● **Exercise aim**
Within the listing, each line that has the string "agent" should be copied.

● **Material for this exercise**
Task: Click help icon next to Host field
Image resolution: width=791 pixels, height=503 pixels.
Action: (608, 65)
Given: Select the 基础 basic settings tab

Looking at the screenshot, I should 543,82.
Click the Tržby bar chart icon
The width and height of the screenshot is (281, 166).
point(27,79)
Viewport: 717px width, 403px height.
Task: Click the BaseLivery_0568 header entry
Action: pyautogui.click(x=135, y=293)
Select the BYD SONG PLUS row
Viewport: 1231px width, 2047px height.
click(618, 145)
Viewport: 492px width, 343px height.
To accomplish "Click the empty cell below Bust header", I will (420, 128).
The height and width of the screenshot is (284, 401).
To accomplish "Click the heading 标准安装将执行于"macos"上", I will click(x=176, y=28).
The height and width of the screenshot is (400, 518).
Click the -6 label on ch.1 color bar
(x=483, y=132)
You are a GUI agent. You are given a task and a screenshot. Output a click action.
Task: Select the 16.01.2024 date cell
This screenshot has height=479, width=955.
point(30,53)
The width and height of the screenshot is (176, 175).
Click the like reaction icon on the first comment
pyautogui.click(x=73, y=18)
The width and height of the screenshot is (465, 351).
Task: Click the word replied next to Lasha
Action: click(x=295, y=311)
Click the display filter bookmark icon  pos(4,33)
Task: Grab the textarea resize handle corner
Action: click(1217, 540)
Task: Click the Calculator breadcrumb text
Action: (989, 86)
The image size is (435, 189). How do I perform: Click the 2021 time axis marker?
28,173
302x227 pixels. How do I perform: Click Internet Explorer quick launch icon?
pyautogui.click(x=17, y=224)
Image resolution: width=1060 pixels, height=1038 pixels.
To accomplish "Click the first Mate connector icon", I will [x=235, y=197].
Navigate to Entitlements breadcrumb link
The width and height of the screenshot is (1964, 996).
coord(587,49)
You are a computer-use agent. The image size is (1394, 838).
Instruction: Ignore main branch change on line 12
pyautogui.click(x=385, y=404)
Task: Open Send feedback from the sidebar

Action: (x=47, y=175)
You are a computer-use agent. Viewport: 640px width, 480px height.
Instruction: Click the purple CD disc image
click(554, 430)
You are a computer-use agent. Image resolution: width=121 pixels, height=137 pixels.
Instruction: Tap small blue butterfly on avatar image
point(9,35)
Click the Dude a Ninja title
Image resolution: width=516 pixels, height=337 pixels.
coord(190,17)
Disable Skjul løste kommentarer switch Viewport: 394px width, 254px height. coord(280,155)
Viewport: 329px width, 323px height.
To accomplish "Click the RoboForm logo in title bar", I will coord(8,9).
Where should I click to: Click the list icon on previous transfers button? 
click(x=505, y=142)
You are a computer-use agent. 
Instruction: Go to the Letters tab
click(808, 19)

● **Answer to this exercise**
You are a GUI agent. You are given a task and a screenshot. Output a click action.
You are a computer-use agent. The image size is (1394, 838).
You are a computer-use agent. Viewport: 640px width, 480px height.
You are a computer-use agent. Image resolution: width=121 pixels, height=137 pixels.
You are a computer-use agent. 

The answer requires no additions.